Last night on CNN, right-wing pundit Mark Smith argued that “openly gay people” should not be allowed to serve in the military, advocating the military’s current Don’t Ask Don’t Tell policy. He argued that gay soldiers are unable to “focus” on the war, comparing gays in the military to himself in a platoon of “Hooters waitresses.”
He stated, “[F]or example, if you put me in a platoon with nothing but, let’s say, Hooter waitresses, that’s going to distract me, and I’m not going to be focused on winning the war. I am going to be focused on other things.” Watch it:
Smith gives no evidence for his claim that gays are unable to “focus on winning the war.” His analogy makes light of the work being done by U.S. troops by comparing them to Hooters waitresses, who serve food and beverages in skimpy outfits.
Smith has never served in the military. Jon Soltz, an Army captain who served in Iraq in 2003 and founded VoteVets, called Smith’s comments “ridiculous” and said, “There’s gay people that serve with us when we’re in combat. They serve well.”
Other members of the military also disagree with Smith. Last December, a Zogby Interactive poll of servicemembers who had served in Iraq or Afghanistan found 73 percent of those polled were “comfortable with lesbians and gays.” A 2004 poll found that a majority of junior enlisted servicemembers believed gays and lesbians should be allowed to serve openly in the military, up from 16 percent in 1992.
AMERICAblog’s John Aravosis also appeared in the segment and discussed the military’s policy of firing Arabic-speaking servicemembers just because they’re gay, even though there is a severe shortage of such linguists. Watch the full segment HERE.
CHETRY: Mark, in your opinion, do you think don’t-ask/don’t-tell is successful?
MARK SMITH, CONSERVATIVE COMMENTATOR & CONSTITUTIONAL ATTORNEY: Well, I think we have to keep in mind that the military is about winning wars.
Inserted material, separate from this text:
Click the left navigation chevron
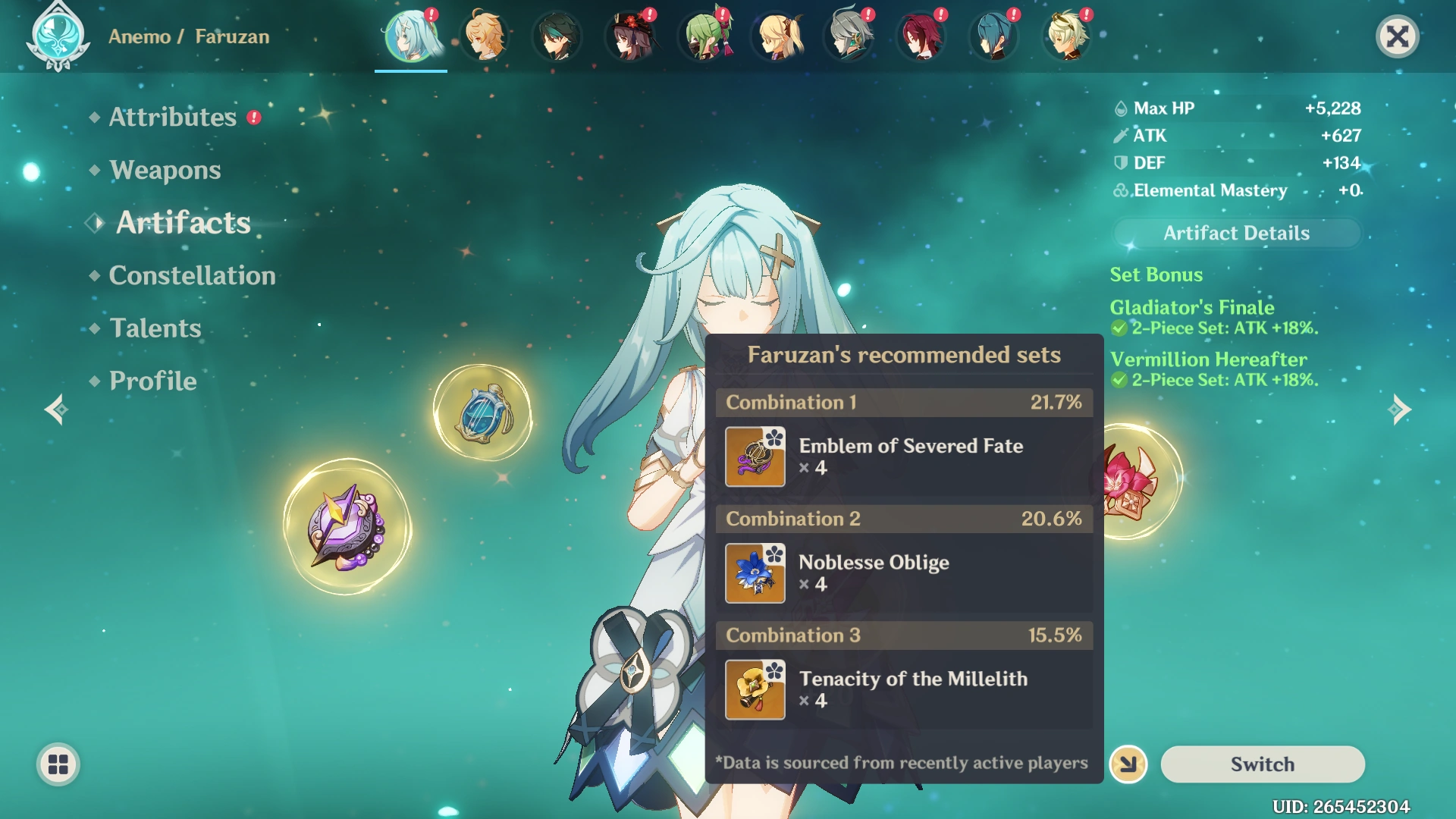Viewport: 1456px width, 819px height. (x=55, y=410)
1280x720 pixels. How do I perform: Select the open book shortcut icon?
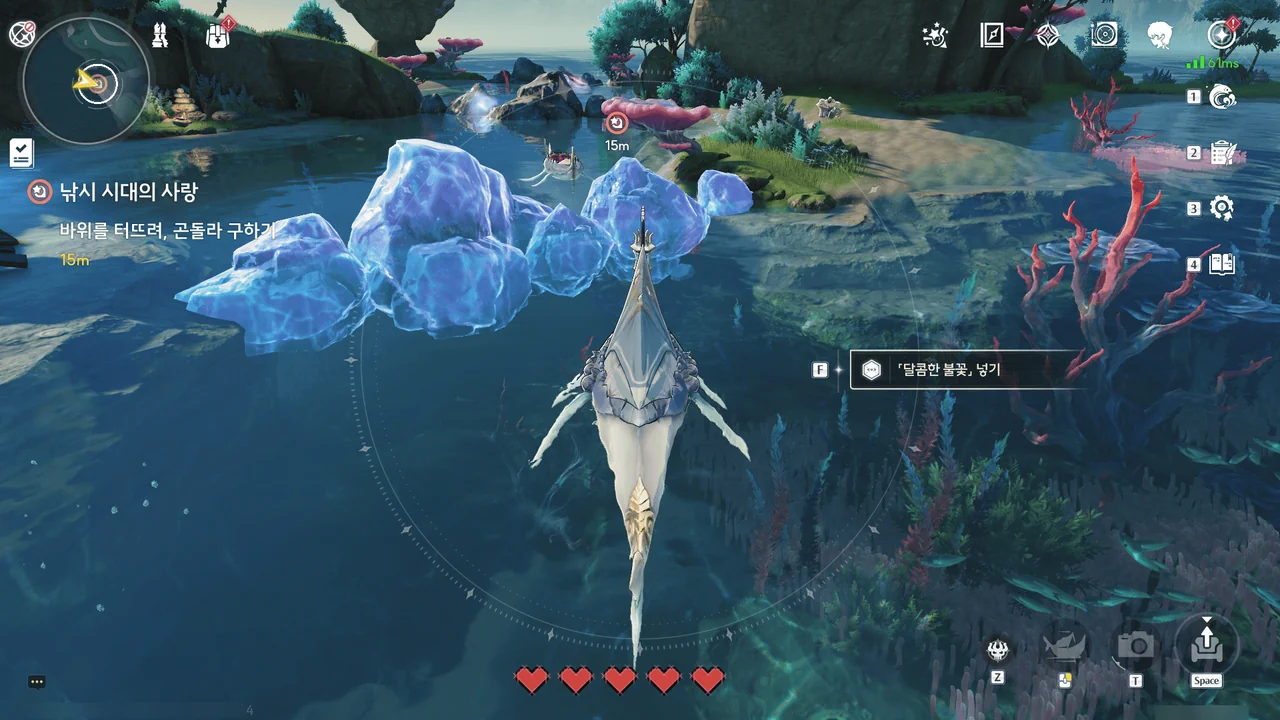1222,264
And, as a civilian, I’m not comfortable second-guessing the military with respect to military policy during a time of war. To me, putting openly gay people in the military is a social experiment. And now is not the time for it.
But, certainly, there — there certainly are concerns about having, you know, openly gay people in the military. I mean, the example I like to give is if — for example, if you put me in a platoon with nothing but, let’s say, Hooter waitresses, that’s going to distract me, and I’m not going to be focused on winning the war. I am going to be focused on other things.
And that’s the sort of tension, that, frankly, can hurt the morale and hurt the fighting mission. So, to me, I understand what the military is getting at. And I’m not here to second-guess military decisions on these kinds of critical issues about winning wars.
SOLTZ: This is ridiculous, these — these statements you make.
I mean, I have been in combat for this country. There’s gay people that serve with us when we’re in combat. They serve well.
SMITH: That’s right. And they’re allowed to serve well.
SOLTZ: They serve well.
SMITH: But they just can’t be openly gay or engage…
SOLTZ: But the difference is that…
SMITH: … in homosexual…
SOLTZ: … when we were in combat…
SOLTZ: … and we are fighting the enemy…
SMITH: They can be in the military.
SOLTZ: … of this country in combat…
SMITH: That’s right.
SOLTZ: … they’re helping me as an officer on a battlefield. And they have done a lot more to protect this country and fight al Qaeda than you will…
SMITH: That’s right.
SOLTZ: … ever do for the rest of your life.